It is commonly known that breast cancer prevention is done through performing routine breast self-examinations starting at the age of 20 and then it is advanced to undergoing annual mammograms beginning at the age of 40.
However, a much better approach is taken into consideration. If the time comes when genome sequencing will be less expensive and further research studies will be invested in cultivating more knowledge about cancer risk genes, the prevention of breast cancer will be possible as early as birth.
According to the latest studies, including a research published in the journal Cancer Epidemiology, Biomarkers & Prevention, breast cancer probability can be predetermined through the use of the sequencing data of the genomes. With the advent of the discovered genetic alterations in cancerous breast cells, it can provide a good opportunity to identify the risk of a woman’s genetic history in acquiring the disease. In a much wider perspective, genomic sequencing can lead the way to the prevention of breast cancer.
In a statement given by a Stanford epidemiology professor, Dr. Weiva Sieh, M.D.Ph.D., “The framework of our study was to ask how useful genome sequencing would be for targeting breast cancer prevention, assuming that genome sequencing were affordable and could be performed on every girl at birth.” She further added, “In the best case scenario, we found we would be able to identify 70 percent of all future cases by targeting the top 25 percent of women [at risk].”
This study has been pursued through the combined efforts of Dr. Sieh and another Stanford professor Alice Whittemore. It involves looking at the chain of connections between 86 various variants of genes and the risk of having breast cancer. The samples were taken from a pool of tens of thousands of women. Making use of a statistical computer model, they were able to calculate the probability a woman who can eventually get breast cancer.
The results of this study will yield advantageous outcomes in how breast cancer prevention is being put to action. First, genetic sequencing can be used to pinpoint which women would have the greater need to undergo breast cancer screening procedures like mammography. To add on, it can also aid potential women, who have been identified as high risk for breast cancer, to avoid non-genetic factors such as doing lifestyle and diet modifications to minimize the risk of progressing into malignancy.
“One of our main messages is that women who are at high risk have the most to gain from modifying lifestyle factors like maintaining a healthy weight or limiting alcohol and smoking. The protective effects of these healthy behaviors are multiplicative,” said Sieh.

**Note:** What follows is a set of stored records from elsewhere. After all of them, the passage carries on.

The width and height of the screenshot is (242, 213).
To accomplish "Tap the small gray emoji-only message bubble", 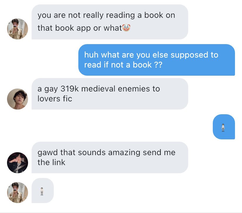I will [43, 191].
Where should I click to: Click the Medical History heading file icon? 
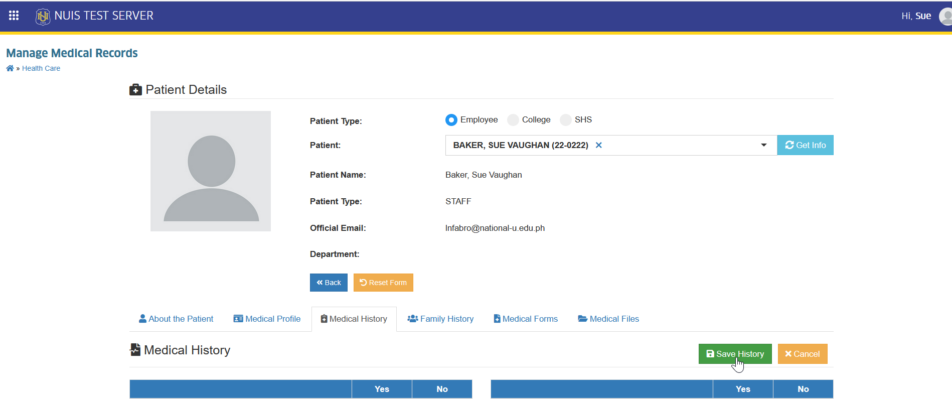[135, 349]
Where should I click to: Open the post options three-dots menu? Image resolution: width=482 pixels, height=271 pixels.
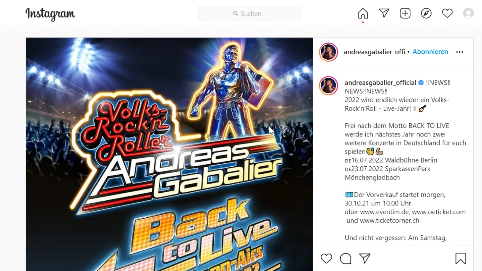(460, 52)
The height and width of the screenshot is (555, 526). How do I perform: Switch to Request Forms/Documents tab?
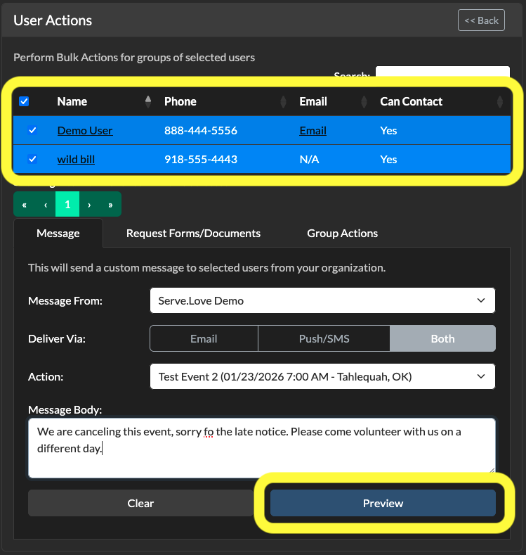pyautogui.click(x=193, y=234)
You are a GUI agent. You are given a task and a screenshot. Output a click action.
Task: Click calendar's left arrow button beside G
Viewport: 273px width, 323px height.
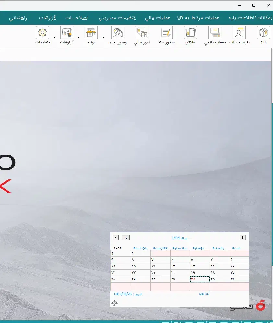[x=116, y=238]
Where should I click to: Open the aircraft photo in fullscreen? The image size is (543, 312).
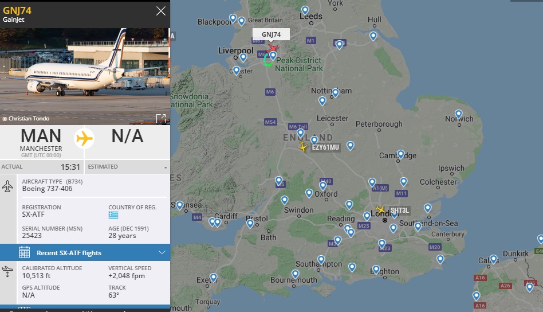161,118
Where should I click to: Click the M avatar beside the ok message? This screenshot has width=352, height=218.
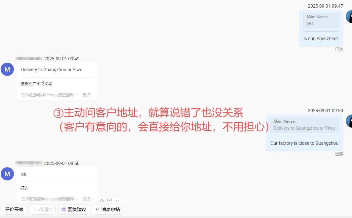coord(7,174)
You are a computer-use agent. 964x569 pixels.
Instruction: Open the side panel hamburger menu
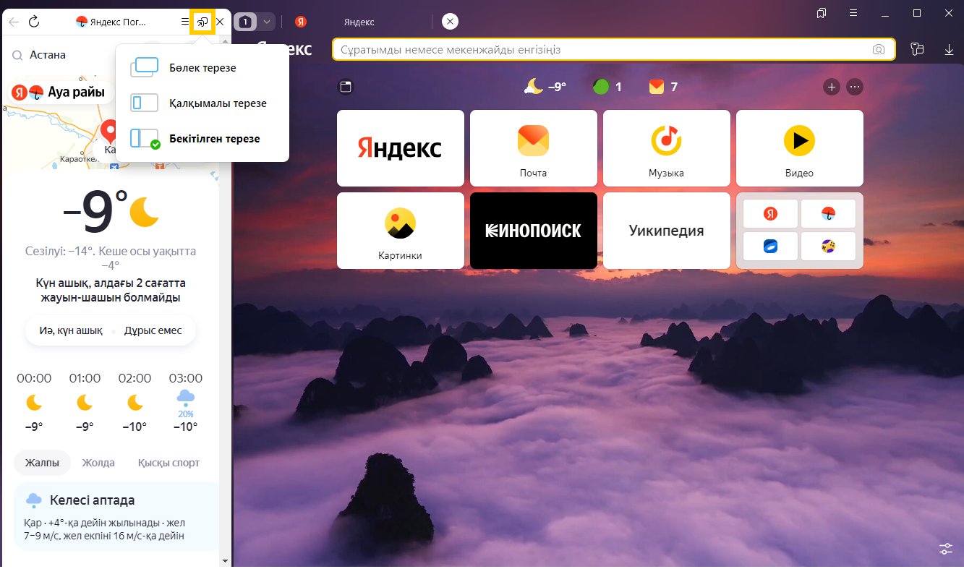184,22
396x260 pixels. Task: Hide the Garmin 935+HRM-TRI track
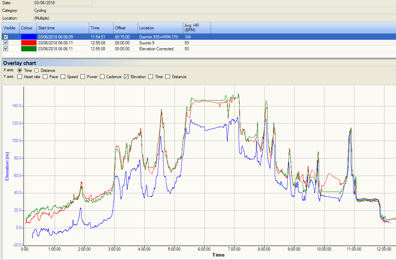tap(5, 37)
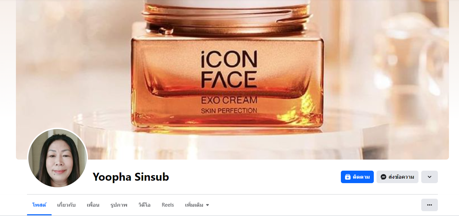Click the Messenger icon in ส่งข้อความ button
The width and height of the screenshot is (459, 216).
383,177
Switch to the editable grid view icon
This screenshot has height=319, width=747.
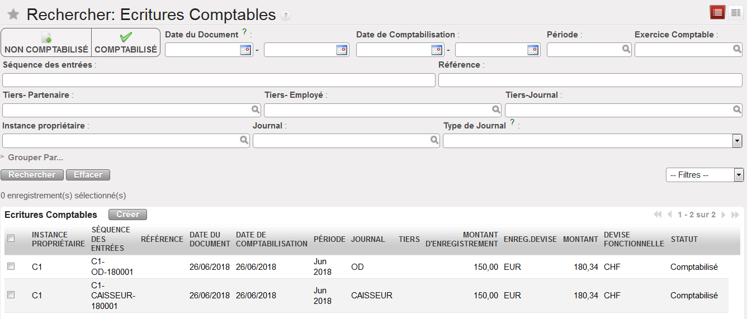735,12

Further, Sieh stated that once the culprit genes responsible for increasing the risk of breast cancer is identified, the computer model can estimate the occurrence of future cases by as much as 70 percent.
People who are suspected to be high risk for breast cancer and those who already have the disease can make beneficial use out of genome sequencing. However, the researchers still believe that genome sequencing will not serve as the final verdict on the risk factor of the disease.